_Problem requirements_
Repeat the entire listing exactly.

○ ○ ○ ○ ○

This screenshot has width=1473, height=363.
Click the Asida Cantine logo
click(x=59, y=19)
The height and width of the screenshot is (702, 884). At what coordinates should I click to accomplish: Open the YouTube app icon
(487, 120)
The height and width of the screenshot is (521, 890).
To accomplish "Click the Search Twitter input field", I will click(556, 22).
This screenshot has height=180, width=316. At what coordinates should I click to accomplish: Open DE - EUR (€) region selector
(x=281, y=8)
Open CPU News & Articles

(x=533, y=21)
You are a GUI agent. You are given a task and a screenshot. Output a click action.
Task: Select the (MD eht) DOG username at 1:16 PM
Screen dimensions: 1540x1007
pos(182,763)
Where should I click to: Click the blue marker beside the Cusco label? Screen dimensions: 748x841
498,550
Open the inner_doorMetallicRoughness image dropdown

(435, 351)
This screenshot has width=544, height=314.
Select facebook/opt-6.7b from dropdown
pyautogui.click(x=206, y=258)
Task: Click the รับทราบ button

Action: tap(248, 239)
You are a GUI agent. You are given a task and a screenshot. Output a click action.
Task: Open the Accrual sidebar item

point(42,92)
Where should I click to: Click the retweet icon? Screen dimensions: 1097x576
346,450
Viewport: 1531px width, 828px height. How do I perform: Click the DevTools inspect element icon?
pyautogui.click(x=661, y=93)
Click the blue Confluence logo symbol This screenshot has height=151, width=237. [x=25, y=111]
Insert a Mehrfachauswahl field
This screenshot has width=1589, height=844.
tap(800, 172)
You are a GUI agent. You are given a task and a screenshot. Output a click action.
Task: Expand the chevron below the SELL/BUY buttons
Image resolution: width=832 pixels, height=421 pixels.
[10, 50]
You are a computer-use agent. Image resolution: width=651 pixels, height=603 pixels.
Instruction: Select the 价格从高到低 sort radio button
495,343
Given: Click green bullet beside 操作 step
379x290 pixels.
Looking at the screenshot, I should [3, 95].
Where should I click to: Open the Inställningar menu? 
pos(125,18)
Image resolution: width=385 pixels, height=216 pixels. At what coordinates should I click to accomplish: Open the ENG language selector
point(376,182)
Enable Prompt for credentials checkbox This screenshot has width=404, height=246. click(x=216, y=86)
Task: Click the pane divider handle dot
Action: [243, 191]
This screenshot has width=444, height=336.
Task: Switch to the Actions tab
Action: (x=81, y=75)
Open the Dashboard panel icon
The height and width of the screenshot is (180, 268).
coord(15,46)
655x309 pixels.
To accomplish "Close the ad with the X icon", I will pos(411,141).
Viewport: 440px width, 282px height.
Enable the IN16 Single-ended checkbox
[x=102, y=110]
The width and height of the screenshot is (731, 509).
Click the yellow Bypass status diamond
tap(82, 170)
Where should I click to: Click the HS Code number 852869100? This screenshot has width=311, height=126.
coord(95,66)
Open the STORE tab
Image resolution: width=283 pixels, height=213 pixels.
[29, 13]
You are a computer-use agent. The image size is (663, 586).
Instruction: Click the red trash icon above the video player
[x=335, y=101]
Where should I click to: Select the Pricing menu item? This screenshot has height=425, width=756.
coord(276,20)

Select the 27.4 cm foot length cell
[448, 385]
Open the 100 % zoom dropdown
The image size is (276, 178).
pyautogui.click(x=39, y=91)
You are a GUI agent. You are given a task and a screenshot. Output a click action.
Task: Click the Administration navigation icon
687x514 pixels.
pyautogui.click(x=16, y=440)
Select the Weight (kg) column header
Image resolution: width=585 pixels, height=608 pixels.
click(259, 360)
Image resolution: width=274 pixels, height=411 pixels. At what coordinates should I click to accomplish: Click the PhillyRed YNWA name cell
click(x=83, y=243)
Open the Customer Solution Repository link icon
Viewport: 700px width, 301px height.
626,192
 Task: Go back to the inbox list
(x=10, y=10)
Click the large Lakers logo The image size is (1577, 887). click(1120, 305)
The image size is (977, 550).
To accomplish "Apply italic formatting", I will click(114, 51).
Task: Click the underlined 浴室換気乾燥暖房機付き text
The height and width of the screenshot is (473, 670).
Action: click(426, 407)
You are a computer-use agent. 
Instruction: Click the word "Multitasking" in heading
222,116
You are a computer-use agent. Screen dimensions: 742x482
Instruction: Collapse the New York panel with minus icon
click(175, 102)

○ ○ ○ ○ ○

_Final answer_
This screenshot has width=1473, height=363.
Click the Asida Cantine logo
click(x=59, y=19)
The height and width of the screenshot is (702, 884). At what coordinates should I click to accomplish: Open the YouTube app icon
(487, 120)
The height and width of the screenshot is (521, 890).
To accomplish "Click the Search Twitter input field", I will click(556, 22).
This screenshot has height=180, width=316. At what coordinates should I click to accomplish: Open DE - EUR (€) region selector
(x=281, y=8)
Open CPU News & Articles

(x=533, y=21)
You are a GUI agent. You are given a task and a screenshot. Output a click action.
Task: Select the (MD eht) DOG username at 1:16 PM
Screen dimensions: 1540x1007
pos(182,763)
Where should I click to: Click the blue marker beside the Cusco label? Screen dimensions: 748x841
498,550
Open the inner_doorMetallicRoughness image dropdown

(435, 351)
This screenshot has width=544, height=314.
Select facebook/opt-6.7b from dropdown
pyautogui.click(x=206, y=258)
Task: Click the รับทราบ button

Action: tap(248, 239)
You are a GUI agent. You are given a task and a screenshot. Output a click action.
Task: Open the Accrual sidebar item

point(42,92)
Where should I click to: Click the retweet icon? Screen dimensions: 1097x576
346,450
Viewport: 1531px width, 828px height. How do I perform: Click the DevTools inspect element icon?
pyautogui.click(x=661, y=93)
Click the blue Confluence logo symbol This screenshot has height=151, width=237. [x=25, y=111]
Insert a Mehrfachauswahl field
This screenshot has width=1589, height=844.
tap(800, 172)
You are a GUI agent. You are given a task and a screenshot. Output a click action.
Task: Expand the chevron below the SELL/BUY buttons
Image resolution: width=832 pixels, height=421 pixels.
[10, 50]
You are a computer-use agent. Image resolution: width=651 pixels, height=603 pixels.
Instruction: Select the 价格从高到低 sort radio button
495,343
Given: Click green bullet beside 操作 step
379x290 pixels.
Looking at the screenshot, I should [3, 95].
Where should I click to: Open the Inställningar menu? 
pos(125,18)
Image resolution: width=385 pixels, height=216 pixels. At what coordinates should I click to accomplish: Open the ENG language selector
point(376,182)
Enable Prompt for credentials checkbox This screenshot has width=404, height=246. click(x=216, y=86)
Task: Click the pane divider handle dot
Action: [243, 191]
This screenshot has width=444, height=336.
Task: Switch to the Actions tab
Action: (x=81, y=75)
Open the Dashboard panel icon
The height and width of the screenshot is (180, 268).
coord(15,46)
655x309 pixels.
To accomplish "Close the ad with the X icon", I will pos(411,141).
Viewport: 440px width, 282px height.
Enable the IN16 Single-ended checkbox
[x=102, y=110]
The width and height of the screenshot is (731, 509).
Click the yellow Bypass status diamond
tap(82, 170)
Where should I click to: Click the HS Code number 852869100? This screenshot has width=311, height=126.
coord(95,66)
Open the STORE tab
Image resolution: width=283 pixels, height=213 pixels.
[29, 13]
You are a computer-use agent. The image size is (663, 586).
Instruction: Click the red trash icon above the video player
[x=335, y=101]
Where should I click to: Select the Pricing menu item? This screenshot has height=425, width=756.
coord(276,20)

Select the 27.4 cm foot length cell
[448, 385]
Open the 100 % zoom dropdown
The image size is (276, 178).
pyautogui.click(x=39, y=91)
You are a GUI agent. You are given a task and a screenshot. Output a click action.
Task: Click the Administration navigation icon
687x514 pixels.
pyautogui.click(x=16, y=440)
Select the Weight (kg) column header
Image resolution: width=585 pixels, height=608 pixels.
click(259, 360)
Image resolution: width=274 pixels, height=411 pixels. At what coordinates should I click to accomplish: Click the PhillyRed YNWA name cell
click(x=83, y=243)
Open the Customer Solution Repository link icon
Viewport: 700px width, 301px height.
626,192
 Task: Go back to the inbox list
(x=10, y=10)
Click the large Lakers logo The image size is (1577, 887). click(1120, 305)
The image size is (977, 550).
To accomplish "Apply italic formatting", I will click(114, 51).
Task: Click the underlined 浴室換気乾燥暖房機付き text
The height and width of the screenshot is (473, 670).
Action: click(426, 407)
You are a computer-use agent. 
Instruction: Click the word "Multitasking" in heading
222,116
You are a computer-use agent. Screen dimensions: 742x482
Instruction: Collapse the New York panel with minus icon
click(175, 102)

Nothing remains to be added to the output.